SymbianOne
Fifty-five percent of Americans communicate with their friends via the Internet, compared with real life, and 68% say they have been distracted from completing work by checking emails, browsing the Web, and engaging with social media, up 9% compared with a year ago. The 2015 survey of 5,000 U.S. adults published by a company called Stop Procrastinating found that people are more likely to spend time communicating with friends on the Internet or through social sites, text or instant messages rather than real life. Of the 68% of people who said they had been distracted at work, 39% said it …
OnIslam
Muslim Face, a social site, will launch this spring to connect Muslims in a "socially responsible network," per Onislam. The site -- which is in beta being tested by more than 1,000 global users -- will be available in English, Arabic, Persian, Urdu, the Malaysian language Bahasa, Turkish, and Indonesian. The founders got the idea for the site from a Halal search engine called ImHalal, which launched September 2009. The unusual feature of the site is that if a user comes into contact with offending content, the engine filters the content from the query.
The Daily Nebraskan
Most search marketers wouldn't pay attention to Ford setting up an innovation center in Silicon Valley, but they should. The 25,000-square-foot innovation and mobility center sits in the Google's, Yahoo's and Facebook's backyard, although not far from Microsoft Bing. The move will no doubt integrate social and tech features, from automation to Internet access, into more Ford's cars.

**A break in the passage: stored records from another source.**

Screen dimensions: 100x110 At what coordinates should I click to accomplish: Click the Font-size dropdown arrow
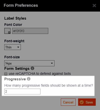(52, 63)
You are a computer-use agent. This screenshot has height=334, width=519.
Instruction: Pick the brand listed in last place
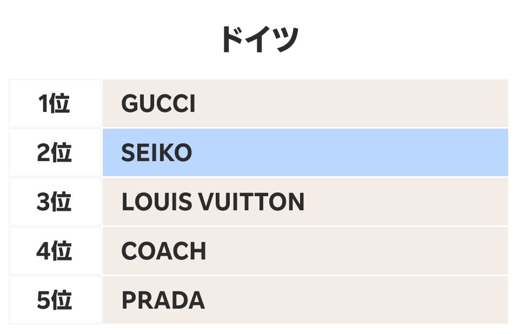click(x=163, y=300)
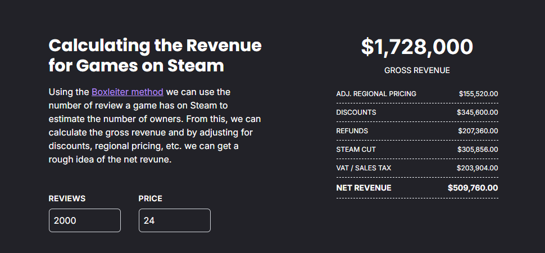Image resolution: width=545 pixels, height=253 pixels.
Task: Click the $509,760.00 net revenue value
Action: tap(473, 188)
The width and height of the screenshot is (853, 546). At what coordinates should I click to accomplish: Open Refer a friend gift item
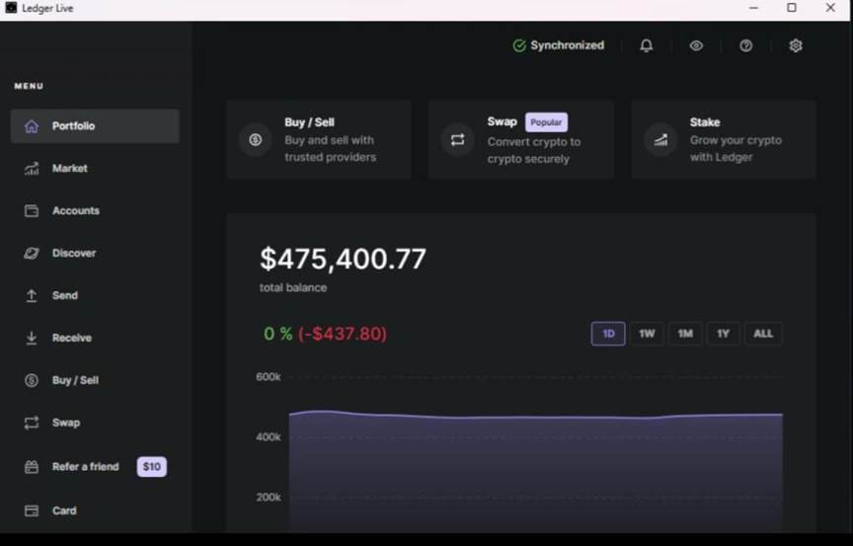pyautogui.click(x=85, y=467)
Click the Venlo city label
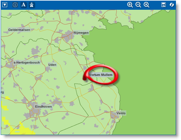 point(121,113)
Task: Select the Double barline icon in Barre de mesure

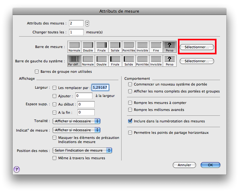Action: [88, 47]
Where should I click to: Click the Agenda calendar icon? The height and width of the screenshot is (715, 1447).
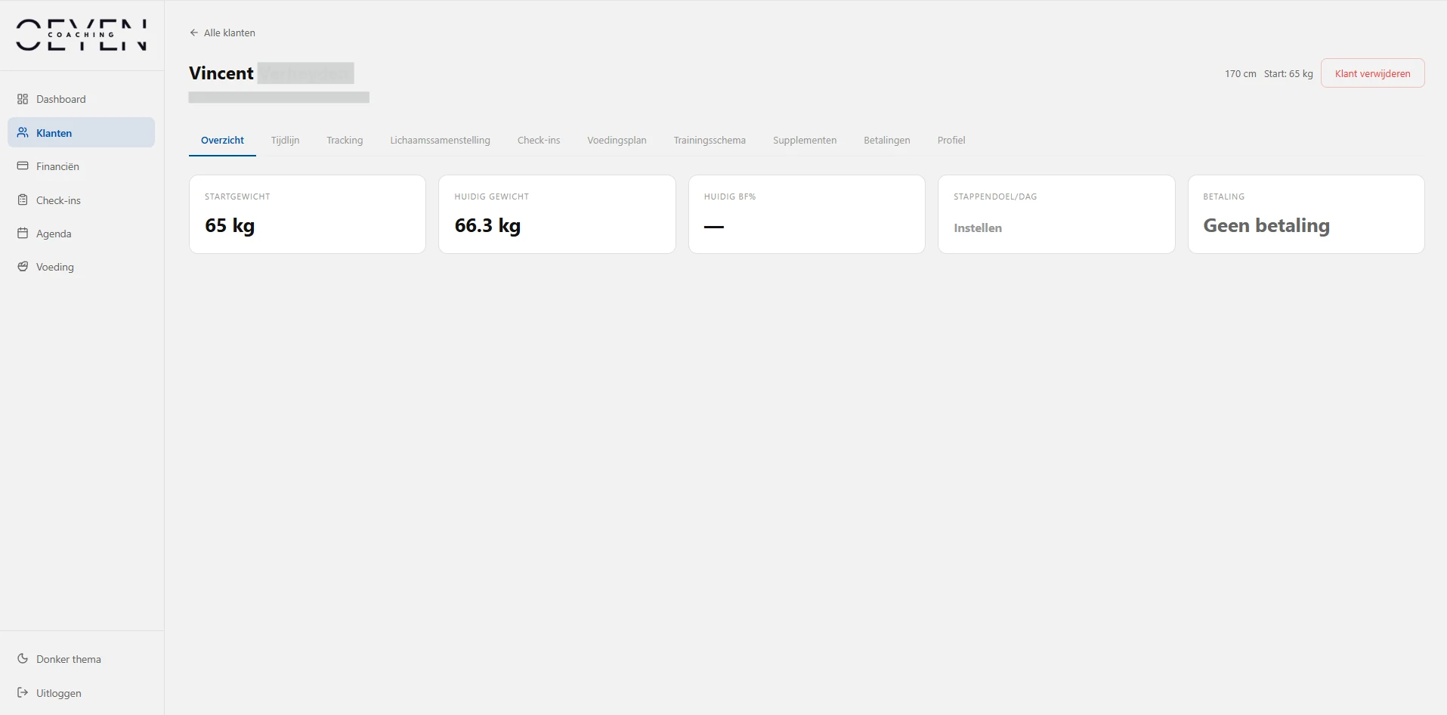pyautogui.click(x=23, y=233)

The company's CEO called the area "a marketplace of ideas," per The Detroit News.
Moz
Know what the audience want before going through the effort to create the content. Rand Fishkin explains how marketers can find that knowledge first before creating something that doesn't work. He suggests getting to know the industry, listen to chatter in community forums, and validate the creative uniqueness of the content. Think visual and interactive content. Fishkin provides tips.
The Information
Google plans to launch a new mobile phone service for U.S. consumers, according to reports. The company will purchase bandwidth from cell phone carriers Sprint and T-Mobile, making it a mobile virtual network operator, or MVNOs, similar to Ting, Tracfone, and Republic Wireless.
PR Newswire
SAP also wants marketers to know it's in the business of supporting cloud services. Earlier this week it reported fourth-quarter and full-year earnings. The company beat its revenue guidance attributing growth in its cloud business and the continued success of SAP HANA, an in-memory, column-oriented, relational database management system. SAP has spent more than $20 billion on acquisitions, including SuccessFactors and Concur Technologies, to compete with Salesforce, Oracle, and others.
QZ.com
Odd as it might seem, consumers now considers search engines to be more trusted sources of information than traditional media, Quartz reports, citing a global survey of 27,000 people by Edelman. “The striking thing is that Google [and other search engines don’t] actually report on anything, but instead serves up links to stories on a mix of other sites that users, apparently, trust less than the aggregator itself,” Quartz notes.
Computerworld
Google's security team Friday disclosed three new bugs in Windows, keeping pressure on Microsoft to fix flaws within 90 days, but Microsoft said it would not patch the bugs with a security update, per Computerworld. Since Dec. 29, Google's Project Zero, a team consisting of several Google engineers tasked with identifying flaws, has revealed several bugs in Windows. Gregg Keizer explains.
comScore
comScore announced Tuesday the U.S. launch of Video Metrix Multi-Platform to provide desktop, smartphone, tablet and over-the-top (OTT) video audience measurement. It will let clients sell, plan and buy digital video at the video media property and show level using TV-comparable metrics for both video content and advertising.
TechCrunch
TechCrunch reports that tensions between Russia and the U.S. over Crimea, a peninsula on the northern coast of the Black Sea, are affecting tech developers. They report that Apple is sending out notices of termination to people whose accounts are registered in Crimea, citing sanctions that the U.S. has ordered against the region as a response to Russia annexing it in 2014. It prevents developers from creating or publishing apps in Apple's AppStore.